Thursday, May 5, 2011 12:00 pm - 1:00 pm EDT (GMT -04:00)

Jonas Bylander, Massachusetts Institute for Technology (MIT)

Abstract

Superconducting quantum circuits are “artificial atoms,” where a macroscopic circuit variable – in our case the electric current around a loop of wire – exhibits uniquely quantum phenomena such as superposition states. Superconducting quantum computation is presently limited by these qubits’ short coherence times due to noise.

We report measurements on a qubit with long relaxation time: T1 = 12 ms, over 10,000 times longer than a single control pulse, allowing substantial time to perform quantum logic gates or quantum error correction protocols. In contrast to energy relaxation, which is generally an irreversible process, dephasing is in principle reversible and can be refocused dynamically through the application of coherent control-pulse methods.

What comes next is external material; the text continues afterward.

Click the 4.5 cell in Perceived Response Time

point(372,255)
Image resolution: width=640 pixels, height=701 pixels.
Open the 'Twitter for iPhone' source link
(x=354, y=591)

We demonstrate that, by applying a sequence of up to 200 carefully adjusted microwave pulses (the CPMG protocol), we can “dynamically decouple” the qubit from the noise sources that lead to dephasing. This way we extend the coherence time T2 more than a factor 50 over its baseline value, the inhomogeneous T2*, and demonstrate coherence times limited by relaxation, with a dephasing lifetime Tj even exceeding 0.1 ms. We leverage the narrowband filtering property of the dynamical-decoupling technique to measure the noise that leads to dephasing, and find a 1/f-type flux-noise power spectral density (PSD) over the broad frequency range 0.2 – 20 MHz, a regime not accessed previously. We use relaxation spectroscopy to probe the PSD at higher frequencies, 5.4 – 21 GHz, and furthermore measure the very-low frequency spectrum, 0.1 mHz – 1 kHz, by monitoring the fluctuations of the transition frequency. In conjunction with the CPMG measurements, this enables us to reconstruct a substantial portion of the noise PSD for this long-lived device.